Across all the ROIs, an average and standard deviation of the diastolic (trough), cycle mean, and systolic (peak) values were calculated across all acceptable data subsets (cardiac cycles) for a given session. The intra-session repeatability was calculated using the coefficient of variation (CV) of each diastolic, cycle mean, and systolic BFVi value. The CV was calculated as the standard deviation of a given set of BFVi values divided by the mean of the set of values. The average CV was assessed for each region type and across the two sites using the cycle mean BFVi value.

Waveforms obtained by aggregating BFVi values in an ROI consisting of the optic disc were compared with temporal data obtained synchronously from a finger pulse oximeter (CMS60C, Contec Medical Systems). The peak-to-peak (P–P) distance between cardiac cycles were measured for both modalities and the ratio of the P–P distance of the pulse oximeter to the BFVi waveforms was tested (Fig. 4B) for possible correlation. For each of such BFVi waveforms aggregated over the optic disc, BFVi values were compared with other BFVi values in the same phase of each acceptable cardiac cycle within the imaging session to characterize a secondary CV that captures the fidelity of the temporal resolution.

Figure 4

Differential assessment of flow dynamics in retinal arteries and veins. (A) Retinal BFV image shows assessed regions, namely: optic disc (Disc), a significant artery and vein pair (Major Artery and Major Vein). (B) Temporal trends (waveforms) of BFVi aggregated over the Disc region and the plethysmogram captured by a reference Pulse Oximeter reveal a lag, measured by peak to peak distance. (C) BFVi waveforms in a major artery and vein pair reveal the artery-to-vein transit delay between the peak flow rates. Additionally, times for the flow rate to peak (rise time) and fall to its minimum (fall time) are also determined to characterize flow dynamics. The shaded regions represent the change in blood volume in the artery and vein respectively during a cardiac cycle.

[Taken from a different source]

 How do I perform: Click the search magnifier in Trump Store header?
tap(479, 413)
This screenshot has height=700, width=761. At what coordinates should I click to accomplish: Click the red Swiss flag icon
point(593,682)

Adjacently located arteries and veins that feed and drain approximately the same region of the retina were examined in pairs in order to see if there were any significant differences in retinal blood flow fluctuations between the two types of vessels and the temporal sensitivity and limitations of the XyCAM RI. The time delay between BFVi peaks in arterial ROIs and venous ROIs was analyzed based on the output waveform metrics. The following waveform metrics were compared across arteries and veins: the percent of rise and fall time, the amount of peak to trough fluctuations, the relative change in volume fluctuation, the relative total blood flow volume, and the relative peak velocity values. All metrics obtained from arterial ROIs and venous ROIs were pairwise tested for statistical differences using a paired student t-test. A p-value < 0.05 was considered significant. Figure 4 displays the regions assessed and metrics used for artery and vein comparisons.